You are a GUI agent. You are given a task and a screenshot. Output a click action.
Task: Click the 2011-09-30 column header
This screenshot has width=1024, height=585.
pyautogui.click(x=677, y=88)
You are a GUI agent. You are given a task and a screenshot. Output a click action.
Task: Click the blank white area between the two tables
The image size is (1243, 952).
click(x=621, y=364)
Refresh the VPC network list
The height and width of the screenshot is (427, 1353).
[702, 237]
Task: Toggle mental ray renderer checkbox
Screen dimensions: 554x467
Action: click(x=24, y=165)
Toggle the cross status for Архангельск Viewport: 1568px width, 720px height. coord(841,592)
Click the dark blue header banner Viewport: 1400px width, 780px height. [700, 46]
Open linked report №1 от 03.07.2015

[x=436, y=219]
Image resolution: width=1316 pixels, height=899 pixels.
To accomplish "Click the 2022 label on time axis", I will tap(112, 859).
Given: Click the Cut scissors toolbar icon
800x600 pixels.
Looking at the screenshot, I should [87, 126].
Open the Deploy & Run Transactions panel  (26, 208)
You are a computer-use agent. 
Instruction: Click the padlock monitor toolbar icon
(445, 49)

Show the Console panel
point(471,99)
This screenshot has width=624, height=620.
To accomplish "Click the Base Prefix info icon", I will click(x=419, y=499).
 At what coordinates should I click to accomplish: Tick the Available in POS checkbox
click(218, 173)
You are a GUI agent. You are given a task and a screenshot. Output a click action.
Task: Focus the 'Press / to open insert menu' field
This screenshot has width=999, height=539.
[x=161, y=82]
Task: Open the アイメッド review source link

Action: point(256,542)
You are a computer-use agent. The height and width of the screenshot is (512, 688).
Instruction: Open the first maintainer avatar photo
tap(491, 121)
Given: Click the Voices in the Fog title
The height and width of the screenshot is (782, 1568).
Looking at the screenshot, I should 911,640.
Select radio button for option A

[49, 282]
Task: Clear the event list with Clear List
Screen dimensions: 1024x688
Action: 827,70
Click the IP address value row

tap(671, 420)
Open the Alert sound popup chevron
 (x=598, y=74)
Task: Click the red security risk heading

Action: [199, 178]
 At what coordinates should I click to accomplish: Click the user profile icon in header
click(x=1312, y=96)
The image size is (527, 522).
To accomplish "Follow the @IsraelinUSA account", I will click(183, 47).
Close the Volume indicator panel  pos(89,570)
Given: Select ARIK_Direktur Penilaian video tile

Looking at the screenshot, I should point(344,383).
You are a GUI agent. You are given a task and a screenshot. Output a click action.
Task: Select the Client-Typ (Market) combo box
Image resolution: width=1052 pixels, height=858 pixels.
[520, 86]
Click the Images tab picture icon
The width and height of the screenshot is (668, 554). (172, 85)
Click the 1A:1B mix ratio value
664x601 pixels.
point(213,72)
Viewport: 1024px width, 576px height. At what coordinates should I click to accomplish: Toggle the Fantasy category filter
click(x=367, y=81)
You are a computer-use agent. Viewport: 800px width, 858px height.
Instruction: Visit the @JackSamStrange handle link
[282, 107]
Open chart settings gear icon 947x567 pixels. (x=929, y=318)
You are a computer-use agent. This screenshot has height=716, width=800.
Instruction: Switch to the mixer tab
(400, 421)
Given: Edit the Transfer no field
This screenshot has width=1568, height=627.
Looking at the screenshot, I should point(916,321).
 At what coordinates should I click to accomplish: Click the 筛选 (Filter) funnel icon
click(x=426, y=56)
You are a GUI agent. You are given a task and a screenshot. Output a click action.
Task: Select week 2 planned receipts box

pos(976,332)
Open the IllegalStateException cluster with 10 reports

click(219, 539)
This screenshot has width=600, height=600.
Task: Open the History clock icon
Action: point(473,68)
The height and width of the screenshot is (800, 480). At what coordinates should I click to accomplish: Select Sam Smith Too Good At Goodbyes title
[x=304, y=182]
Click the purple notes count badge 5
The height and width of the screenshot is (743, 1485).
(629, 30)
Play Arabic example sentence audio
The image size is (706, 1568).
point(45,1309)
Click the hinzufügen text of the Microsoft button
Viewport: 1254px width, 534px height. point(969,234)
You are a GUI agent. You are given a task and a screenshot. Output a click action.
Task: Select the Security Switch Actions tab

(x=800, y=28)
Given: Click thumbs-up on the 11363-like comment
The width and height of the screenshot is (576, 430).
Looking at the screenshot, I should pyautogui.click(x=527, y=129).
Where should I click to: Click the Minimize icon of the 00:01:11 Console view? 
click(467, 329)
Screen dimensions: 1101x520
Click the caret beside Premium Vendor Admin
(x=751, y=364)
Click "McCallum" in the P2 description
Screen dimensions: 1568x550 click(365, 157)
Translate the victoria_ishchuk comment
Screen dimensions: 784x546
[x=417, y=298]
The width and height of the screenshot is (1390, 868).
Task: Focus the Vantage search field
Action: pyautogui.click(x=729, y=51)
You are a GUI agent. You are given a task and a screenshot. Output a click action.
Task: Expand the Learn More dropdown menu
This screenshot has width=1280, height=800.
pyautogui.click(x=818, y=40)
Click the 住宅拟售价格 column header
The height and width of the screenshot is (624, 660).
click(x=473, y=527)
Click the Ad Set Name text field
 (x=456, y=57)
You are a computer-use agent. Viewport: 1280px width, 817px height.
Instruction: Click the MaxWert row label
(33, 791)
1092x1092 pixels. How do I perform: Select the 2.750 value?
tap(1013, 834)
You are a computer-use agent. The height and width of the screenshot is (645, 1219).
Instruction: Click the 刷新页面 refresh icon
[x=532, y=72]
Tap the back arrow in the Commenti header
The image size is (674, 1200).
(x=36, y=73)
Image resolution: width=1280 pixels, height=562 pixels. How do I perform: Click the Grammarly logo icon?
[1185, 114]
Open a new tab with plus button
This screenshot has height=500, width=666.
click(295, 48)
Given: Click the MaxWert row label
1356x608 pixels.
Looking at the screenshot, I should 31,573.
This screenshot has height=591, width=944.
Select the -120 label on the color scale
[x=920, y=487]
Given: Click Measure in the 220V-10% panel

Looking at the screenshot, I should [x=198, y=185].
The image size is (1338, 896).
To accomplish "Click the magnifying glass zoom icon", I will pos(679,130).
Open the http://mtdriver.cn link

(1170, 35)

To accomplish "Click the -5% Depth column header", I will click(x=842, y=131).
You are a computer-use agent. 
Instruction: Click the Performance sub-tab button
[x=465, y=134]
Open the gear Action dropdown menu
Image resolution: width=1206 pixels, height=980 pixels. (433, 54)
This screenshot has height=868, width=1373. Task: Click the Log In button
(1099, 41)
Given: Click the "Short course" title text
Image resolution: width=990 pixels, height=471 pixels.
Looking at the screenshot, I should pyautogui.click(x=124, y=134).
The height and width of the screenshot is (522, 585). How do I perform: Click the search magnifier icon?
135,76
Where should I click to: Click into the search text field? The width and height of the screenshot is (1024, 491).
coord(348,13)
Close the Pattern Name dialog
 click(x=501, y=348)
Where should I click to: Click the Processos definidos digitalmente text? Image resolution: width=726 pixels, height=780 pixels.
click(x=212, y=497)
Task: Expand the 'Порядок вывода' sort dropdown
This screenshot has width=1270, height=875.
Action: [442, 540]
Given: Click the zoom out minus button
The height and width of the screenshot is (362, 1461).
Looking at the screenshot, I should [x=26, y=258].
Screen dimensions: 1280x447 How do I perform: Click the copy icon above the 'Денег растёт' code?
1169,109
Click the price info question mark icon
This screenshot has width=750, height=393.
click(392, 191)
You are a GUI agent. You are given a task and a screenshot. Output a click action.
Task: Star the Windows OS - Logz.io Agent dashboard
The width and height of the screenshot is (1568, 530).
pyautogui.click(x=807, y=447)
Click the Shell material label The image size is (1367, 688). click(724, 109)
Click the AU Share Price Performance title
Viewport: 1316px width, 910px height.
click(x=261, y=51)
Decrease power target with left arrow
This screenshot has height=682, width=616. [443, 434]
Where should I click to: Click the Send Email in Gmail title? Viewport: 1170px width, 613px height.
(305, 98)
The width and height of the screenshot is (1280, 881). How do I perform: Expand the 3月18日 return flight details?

**TO DO**
In the listing, find every line containing the word "Expand" and list it.

**WORKED SOLUTION**
Task: Expand the Learn More dropdown menu
Task: Expand the 'Порядок вывода' sort dropdown
The width and height of the screenshot is (1280, 881). How do I perform: Expand the 3月18日 return flight details?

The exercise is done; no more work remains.